WORK REQUEST:
Every entry below is to be retyped exactly as it stands.

INPUT FOR THIS TASK:
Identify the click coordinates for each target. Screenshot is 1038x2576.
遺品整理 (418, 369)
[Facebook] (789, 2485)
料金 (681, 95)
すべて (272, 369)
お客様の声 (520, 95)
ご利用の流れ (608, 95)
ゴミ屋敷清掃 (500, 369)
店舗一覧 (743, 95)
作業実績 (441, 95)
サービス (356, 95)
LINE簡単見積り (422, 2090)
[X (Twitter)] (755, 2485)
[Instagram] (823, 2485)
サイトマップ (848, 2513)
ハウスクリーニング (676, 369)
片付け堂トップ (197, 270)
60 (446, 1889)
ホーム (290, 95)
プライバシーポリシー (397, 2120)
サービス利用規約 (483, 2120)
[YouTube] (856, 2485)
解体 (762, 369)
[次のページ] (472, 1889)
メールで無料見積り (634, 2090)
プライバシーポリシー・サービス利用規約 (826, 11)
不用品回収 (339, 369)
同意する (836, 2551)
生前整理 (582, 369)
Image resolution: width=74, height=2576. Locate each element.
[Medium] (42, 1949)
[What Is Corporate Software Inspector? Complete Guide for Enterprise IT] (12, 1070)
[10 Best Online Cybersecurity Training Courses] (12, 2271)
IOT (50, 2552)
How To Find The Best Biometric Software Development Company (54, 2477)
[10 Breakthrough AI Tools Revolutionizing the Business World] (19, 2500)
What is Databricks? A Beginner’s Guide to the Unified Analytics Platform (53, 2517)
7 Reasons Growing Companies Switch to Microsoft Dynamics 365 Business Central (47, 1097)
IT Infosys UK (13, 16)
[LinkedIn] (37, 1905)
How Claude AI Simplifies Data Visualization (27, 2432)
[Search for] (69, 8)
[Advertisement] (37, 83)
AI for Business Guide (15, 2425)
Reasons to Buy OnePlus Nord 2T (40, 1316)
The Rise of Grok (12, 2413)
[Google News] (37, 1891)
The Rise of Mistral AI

YOUR RESPONSE:
Identify the click coordinates for each target. Screenshot is 1038x2576.
遺品整理 (418, 369)
[Facebook] (789, 2485)
料金 (681, 95)
すべて (272, 369)
お客様の声 (520, 95)
ご利用の流れ (608, 95)
ゴミ屋敷清掃 (500, 369)
店舗一覧 (743, 95)
作業実績 (441, 95)
サービス (356, 95)
LINE簡単見積り (422, 2090)
[X (Twitter)] (755, 2485)
[Instagram] (823, 2485)
サイトマップ (848, 2513)
ハウスクリーニング (676, 369)
片付け堂トップ (197, 270)
60 (446, 1889)
ホーム (290, 95)
プライバシーポリシー (397, 2120)
サービス利用規約 (483, 2120)
[YouTube] (856, 2485)
解体 (762, 369)
[次のページ] (472, 1889)
メールで無料見積り (634, 2090)
プライバシーポリシー・サービス利用規約 (826, 11)
不用品回収 (339, 369)
同意する (836, 2551)
生前整理 (582, 369)
Image resolution: width=74, height=2576. Locate each element.
[Medium] (42, 1949)
[What Is Corporate Software Inspector? Complete Guide for Enterprise IT] (12, 1070)
[10 Best Online Cybersecurity Training Courses] (12, 2271)
IOT (50, 2552)
How To Find The Best Biometric Software Development Company (54, 2477)
[10 Breakthrough AI Tools Revolutionizing the Business World] (19, 2500)
What is Databricks? A Beginner’s Guide to the Unified Analytics Platform (53, 2517)
7 Reasons Growing Companies Switch to Microsoft Dynamics 365 Business Central (47, 1097)
IT Infosys UK (13, 16)
[LinkedIn] (37, 1905)
How Claude AI Simplifies Data Visualization (27, 2432)
[Search for] (69, 8)
[Advertisement] (37, 83)
AI for Business Guide (15, 2425)
Reasons to Buy OnePlus Nord 2T (40, 1316)
The Rise of Grok (12, 2413)
[Google News] (37, 1891)
The Rise of Mistral AI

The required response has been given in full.